§ **Entries shown**:
'''

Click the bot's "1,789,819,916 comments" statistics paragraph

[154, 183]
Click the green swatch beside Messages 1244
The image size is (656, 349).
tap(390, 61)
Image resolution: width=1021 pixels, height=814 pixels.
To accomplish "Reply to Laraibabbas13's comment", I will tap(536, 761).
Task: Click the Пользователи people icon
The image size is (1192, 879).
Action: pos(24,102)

'''
'''

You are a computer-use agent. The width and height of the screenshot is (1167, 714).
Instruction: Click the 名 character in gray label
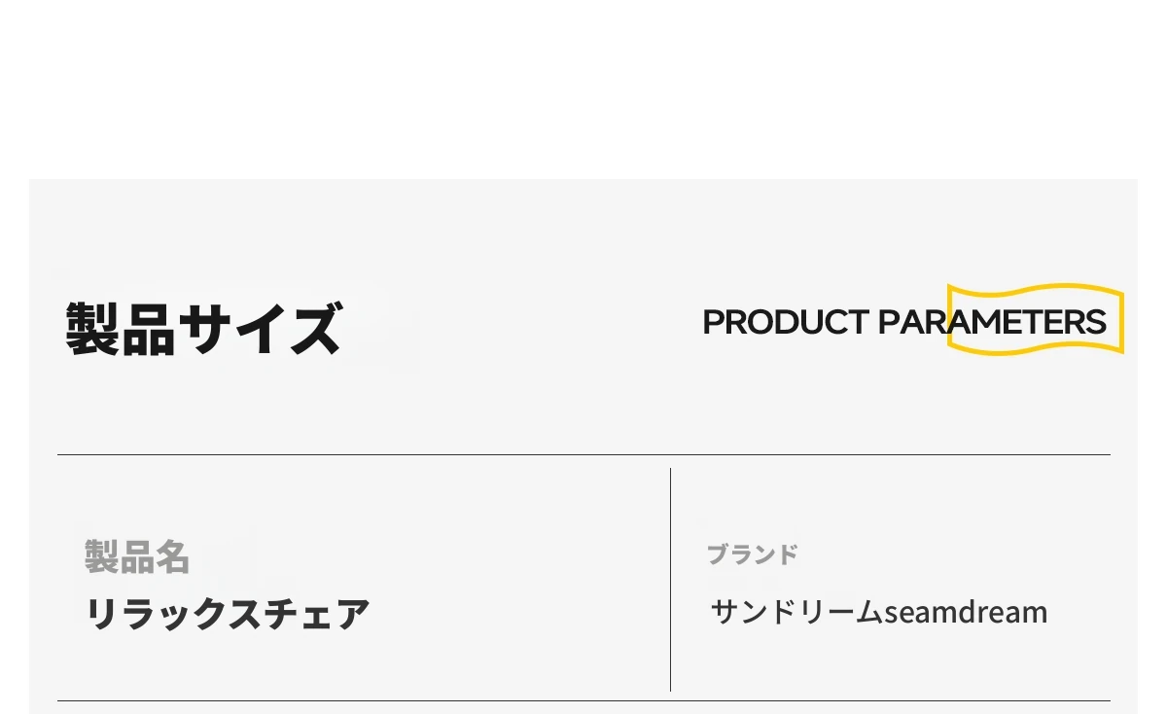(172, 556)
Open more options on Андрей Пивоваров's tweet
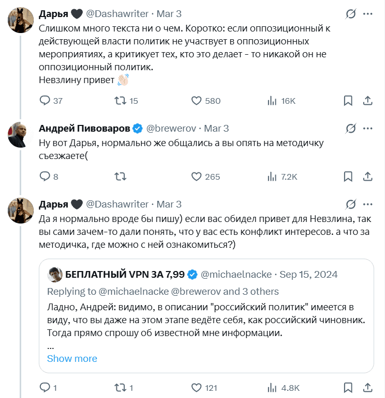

'''
'''

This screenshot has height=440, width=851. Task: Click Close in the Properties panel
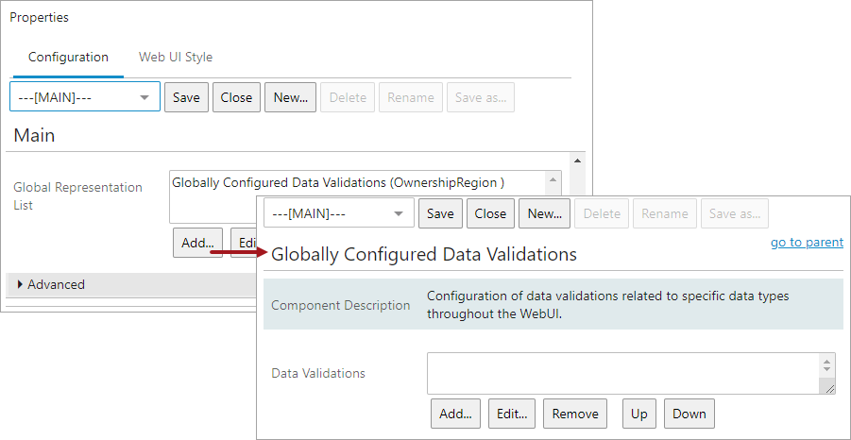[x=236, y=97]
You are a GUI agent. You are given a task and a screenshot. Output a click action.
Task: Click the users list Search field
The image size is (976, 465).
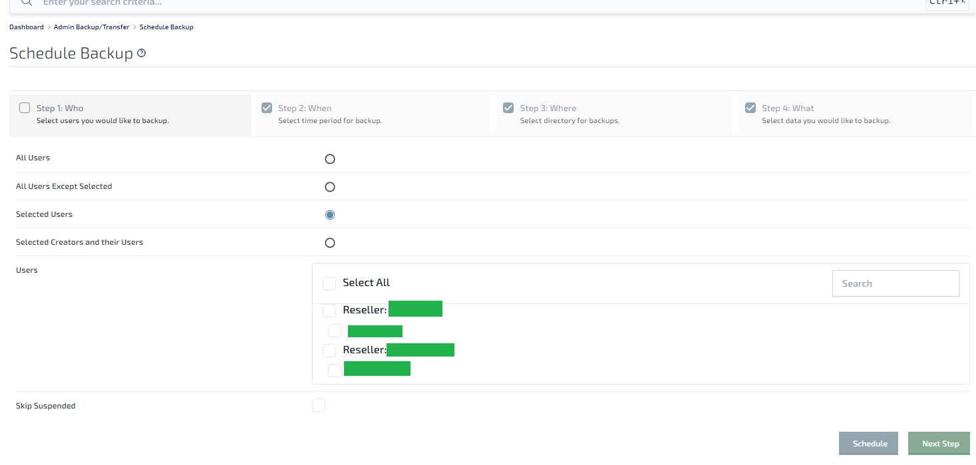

'''

§ **Problem details**: Would you please write out, exactly and with no other lines, the stretch of the listing above from the line containing "Task: Click the users list Search field" through the line containing "The image size is (976, 465)."?

§ **Response to the exercise**:
Task: Click the users list Search field
The image size is (976, 465).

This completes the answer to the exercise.